▸ **Given request**:
Answer these questions about the code review thread below.
(a) Which flag does tra say the change is equivalent to?
(b) Which pass does tra say is helped by the smaller IR?
(c) According to hfinkel, when does fusion need to be performed once templated C++ libraries are involved?

[PATCH] D20341: [CUDA] Enable fusing FP ops for CUDA by default.

Tue May 17 16:30:23 PDT 2016

hfinkel added a comment.

In http://reviews.llvm.org/D20341#432525, @tra wrote:

> In http://reviews.llvm.org/D20341#432494, @hfinkel wrote:
>
> >
>
>
>
>
> > That having been said, is this change the equivalent of -ffp-contract=fast or -ffp-contract=on? I think it is the latter and we want the former (i.e. where we let the backend be as aggressive as possible *after* inlining).
>
>
> It is -ffp-contract=on. As it happens, it appears to produce better code compared to -ffp-contract=fast at least on some benchmarks. Apparently smaller IR (smaller number of intrinsic call instructions vs multiple separate mul+add) makes job easier for straight line strength reduction pass and it's able to remove more redundant calculations in unrolled loops.

That's certainly interesting, and frankly, something I don't immediately understand. Given that, at that level, the IR for -ffo-contract=fast is the same as -ffp-contract=off, this seems to point to some more-general problem that we should likely fix anyway.

I will say that, once templated C++ libraries become involved, the per-statement C rules for fusion often don't apply in enough places to be useful. You really need to perform the fusion after inlining. Obviously, however, for more-directly-programmed expressions, this concern does not apply.

http://reviews.llvm.org/D20341

▸ **Given data**:
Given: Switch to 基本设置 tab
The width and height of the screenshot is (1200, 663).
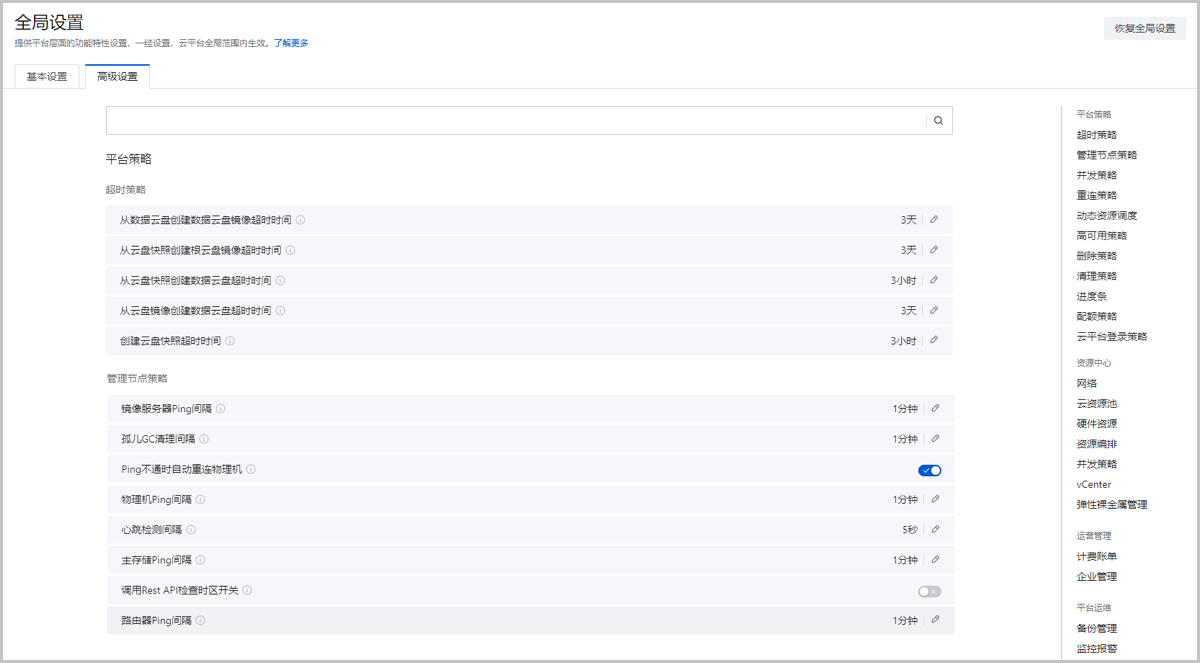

▸ **Answer to the problem**:
(a) -ffp-contract=on
(b) The straight line strength reduction pass
(c) After inlining